Introduzione
La sostenibilità energetica non è più solo una questione ambientale, ma un asset strategico per il settore edile, per i professionisti, per gli investitori e per le policy pubbliche. Con il recente Regolamento UE n. 1328/2025, legato alla Direttiva (UE) 2024/1275 (EPBD IV, nota anche come “Case Green”), si definisce un framework chiaro su come i dati energetici degli edifici saranno raccolti, standardizzati e trasferiti a livello europeo. È una tappa importante per la trasparenza, l’efficienza e l’azione coordinata sul clima.
Punti chiave della normativa
- Obbligo di banca dati nazionale per gli Stati membri
Ogni Paese dovrà istituire una banca dati nazionale che raccolga informazioni dettagliate sulla prestazione energetica degli edifici.

▶ [Dati forniti]
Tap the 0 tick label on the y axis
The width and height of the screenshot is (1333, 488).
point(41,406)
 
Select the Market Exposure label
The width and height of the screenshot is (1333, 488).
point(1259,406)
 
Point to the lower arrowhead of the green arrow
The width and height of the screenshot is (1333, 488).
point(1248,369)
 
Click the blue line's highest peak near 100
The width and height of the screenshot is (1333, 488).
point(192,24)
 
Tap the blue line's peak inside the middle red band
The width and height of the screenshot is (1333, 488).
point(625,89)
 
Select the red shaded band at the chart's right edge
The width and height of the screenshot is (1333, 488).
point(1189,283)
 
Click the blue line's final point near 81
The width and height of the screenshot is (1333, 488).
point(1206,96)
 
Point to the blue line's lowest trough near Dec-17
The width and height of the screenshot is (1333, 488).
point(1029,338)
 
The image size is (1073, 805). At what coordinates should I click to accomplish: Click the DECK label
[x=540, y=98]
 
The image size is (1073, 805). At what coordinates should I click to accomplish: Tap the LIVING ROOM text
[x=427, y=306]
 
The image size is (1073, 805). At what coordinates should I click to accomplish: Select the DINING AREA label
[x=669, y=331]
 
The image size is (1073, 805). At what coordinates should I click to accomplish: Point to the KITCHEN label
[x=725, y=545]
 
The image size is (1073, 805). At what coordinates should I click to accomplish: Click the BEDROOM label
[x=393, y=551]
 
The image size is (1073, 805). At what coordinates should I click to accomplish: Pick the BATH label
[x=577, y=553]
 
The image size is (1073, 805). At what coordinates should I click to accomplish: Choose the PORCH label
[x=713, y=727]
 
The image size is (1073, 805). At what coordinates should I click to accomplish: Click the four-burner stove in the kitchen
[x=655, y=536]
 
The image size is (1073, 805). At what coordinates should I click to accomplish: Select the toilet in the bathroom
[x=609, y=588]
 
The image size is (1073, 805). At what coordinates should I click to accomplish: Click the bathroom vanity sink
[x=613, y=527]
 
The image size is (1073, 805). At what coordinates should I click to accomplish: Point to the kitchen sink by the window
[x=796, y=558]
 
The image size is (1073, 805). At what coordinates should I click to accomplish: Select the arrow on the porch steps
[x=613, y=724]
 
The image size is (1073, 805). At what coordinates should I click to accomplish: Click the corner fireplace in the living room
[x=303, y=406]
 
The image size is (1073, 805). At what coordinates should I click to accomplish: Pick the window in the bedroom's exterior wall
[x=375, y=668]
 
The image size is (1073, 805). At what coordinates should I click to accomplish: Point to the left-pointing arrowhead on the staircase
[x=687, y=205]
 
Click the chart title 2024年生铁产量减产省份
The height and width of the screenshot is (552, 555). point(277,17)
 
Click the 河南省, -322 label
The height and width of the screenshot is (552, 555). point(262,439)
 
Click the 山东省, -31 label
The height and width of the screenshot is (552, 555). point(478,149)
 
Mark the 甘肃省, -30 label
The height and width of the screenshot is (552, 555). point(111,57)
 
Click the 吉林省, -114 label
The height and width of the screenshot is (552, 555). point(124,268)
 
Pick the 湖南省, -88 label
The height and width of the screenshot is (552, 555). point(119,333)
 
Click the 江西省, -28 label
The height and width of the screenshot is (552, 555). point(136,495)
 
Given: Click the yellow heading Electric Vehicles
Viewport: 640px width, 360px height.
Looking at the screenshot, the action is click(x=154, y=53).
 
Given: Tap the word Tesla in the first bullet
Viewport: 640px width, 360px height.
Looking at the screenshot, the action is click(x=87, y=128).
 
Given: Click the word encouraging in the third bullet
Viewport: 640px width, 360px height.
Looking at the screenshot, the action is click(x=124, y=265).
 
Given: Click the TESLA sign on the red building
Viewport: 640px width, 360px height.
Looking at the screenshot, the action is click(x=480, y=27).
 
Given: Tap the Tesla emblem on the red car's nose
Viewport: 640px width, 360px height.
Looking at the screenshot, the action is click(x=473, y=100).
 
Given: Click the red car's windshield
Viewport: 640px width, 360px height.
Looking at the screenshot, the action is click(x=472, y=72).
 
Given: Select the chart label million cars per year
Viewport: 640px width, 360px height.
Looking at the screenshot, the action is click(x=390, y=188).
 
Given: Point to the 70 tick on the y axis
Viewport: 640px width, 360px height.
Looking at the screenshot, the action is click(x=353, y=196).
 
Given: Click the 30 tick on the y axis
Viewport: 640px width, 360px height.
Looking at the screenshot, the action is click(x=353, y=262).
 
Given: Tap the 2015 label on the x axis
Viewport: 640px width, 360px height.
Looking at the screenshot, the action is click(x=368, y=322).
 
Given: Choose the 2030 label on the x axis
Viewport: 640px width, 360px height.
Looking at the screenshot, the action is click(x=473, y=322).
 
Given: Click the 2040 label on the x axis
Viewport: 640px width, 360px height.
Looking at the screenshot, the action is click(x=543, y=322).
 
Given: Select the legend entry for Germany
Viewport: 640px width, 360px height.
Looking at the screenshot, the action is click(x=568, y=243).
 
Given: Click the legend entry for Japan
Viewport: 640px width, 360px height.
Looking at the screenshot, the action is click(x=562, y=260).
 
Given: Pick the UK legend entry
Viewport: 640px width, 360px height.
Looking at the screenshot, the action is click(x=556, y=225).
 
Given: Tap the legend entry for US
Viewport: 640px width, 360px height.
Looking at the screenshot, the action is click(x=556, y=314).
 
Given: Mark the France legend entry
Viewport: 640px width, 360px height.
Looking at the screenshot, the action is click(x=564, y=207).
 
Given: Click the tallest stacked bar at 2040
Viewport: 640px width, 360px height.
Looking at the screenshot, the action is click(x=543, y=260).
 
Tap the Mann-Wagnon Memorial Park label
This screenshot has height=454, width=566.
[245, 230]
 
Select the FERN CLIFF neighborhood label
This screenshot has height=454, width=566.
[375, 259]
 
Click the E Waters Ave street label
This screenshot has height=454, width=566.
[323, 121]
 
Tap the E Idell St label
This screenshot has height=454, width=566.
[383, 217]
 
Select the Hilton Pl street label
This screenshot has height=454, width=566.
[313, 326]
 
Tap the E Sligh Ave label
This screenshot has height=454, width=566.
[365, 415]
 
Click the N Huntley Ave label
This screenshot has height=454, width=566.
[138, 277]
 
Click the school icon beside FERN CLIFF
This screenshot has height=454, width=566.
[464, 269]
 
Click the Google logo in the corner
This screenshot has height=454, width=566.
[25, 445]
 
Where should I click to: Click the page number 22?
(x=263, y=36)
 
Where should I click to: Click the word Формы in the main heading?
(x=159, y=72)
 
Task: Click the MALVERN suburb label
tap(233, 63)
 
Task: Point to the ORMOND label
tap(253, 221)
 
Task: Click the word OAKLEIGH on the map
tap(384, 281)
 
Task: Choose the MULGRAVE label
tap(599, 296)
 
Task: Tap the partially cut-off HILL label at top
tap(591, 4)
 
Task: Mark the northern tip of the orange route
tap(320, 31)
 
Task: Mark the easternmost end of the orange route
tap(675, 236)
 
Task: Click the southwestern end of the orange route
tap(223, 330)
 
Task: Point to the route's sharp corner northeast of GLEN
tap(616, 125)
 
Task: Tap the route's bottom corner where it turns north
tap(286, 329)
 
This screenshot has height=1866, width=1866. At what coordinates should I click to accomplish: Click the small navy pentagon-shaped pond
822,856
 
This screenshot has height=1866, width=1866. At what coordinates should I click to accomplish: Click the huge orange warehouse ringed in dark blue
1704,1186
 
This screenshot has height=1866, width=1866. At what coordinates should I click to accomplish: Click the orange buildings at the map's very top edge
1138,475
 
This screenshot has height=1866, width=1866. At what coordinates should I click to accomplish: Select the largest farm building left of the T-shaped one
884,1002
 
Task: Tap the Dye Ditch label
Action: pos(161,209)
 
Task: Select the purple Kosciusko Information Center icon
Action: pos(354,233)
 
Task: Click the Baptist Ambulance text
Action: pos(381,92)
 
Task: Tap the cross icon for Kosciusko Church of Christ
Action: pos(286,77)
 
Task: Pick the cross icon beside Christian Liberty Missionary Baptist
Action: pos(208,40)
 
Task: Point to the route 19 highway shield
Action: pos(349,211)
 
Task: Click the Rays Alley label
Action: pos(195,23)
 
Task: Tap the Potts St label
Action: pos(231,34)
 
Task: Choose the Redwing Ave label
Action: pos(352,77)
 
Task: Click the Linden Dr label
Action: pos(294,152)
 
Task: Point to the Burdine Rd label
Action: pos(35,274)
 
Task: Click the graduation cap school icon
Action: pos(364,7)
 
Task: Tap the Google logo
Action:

▶ [Requisiti dell'esercizio]
1: Riporta dal brano sui dati energetici degli edifici tutto il testo che va da "Introduzione" fino a "energetica degli edifici.".
2: Elenca tutti i destinatari per cui, secondo il brano, la sostenibilità energetica rappresenta un asset strategico.
Per rispondere si usa soltanto il brano, senza ricorrere alle voci.

▶ [Risposte numerate]
1:
Introduzione
La sostenibilità energetica non è più solo una questione ambientale, ma un asset strategico per il settore edile, per i professionisti, per gli investitori e per le policy pubbliche. Con il recente Regolamento UE n. 1328/2025, legato alla Direttiva (UE) 2024/1275 (EPBD IV, nota anche come “Case Green”), si definisce un framework chiaro su come i dati energetici degli edifici saranno raccolti, standardizzati e trasferiti a livello europeo. È una tappa importante per la trasparenza, l’efficienza e l’azione coordinata sul clima.
Punti chiave della normativa
- Obbligo di banca dati nazionale per gli Stati membri
Ogni Paese dovrà istituire una banca dati nazionale che raccolga informazioni dettagliate sulla prestazione energetica degli edifici.

2: il settore edile; i professionisti; gli investitori; le policy pubbliche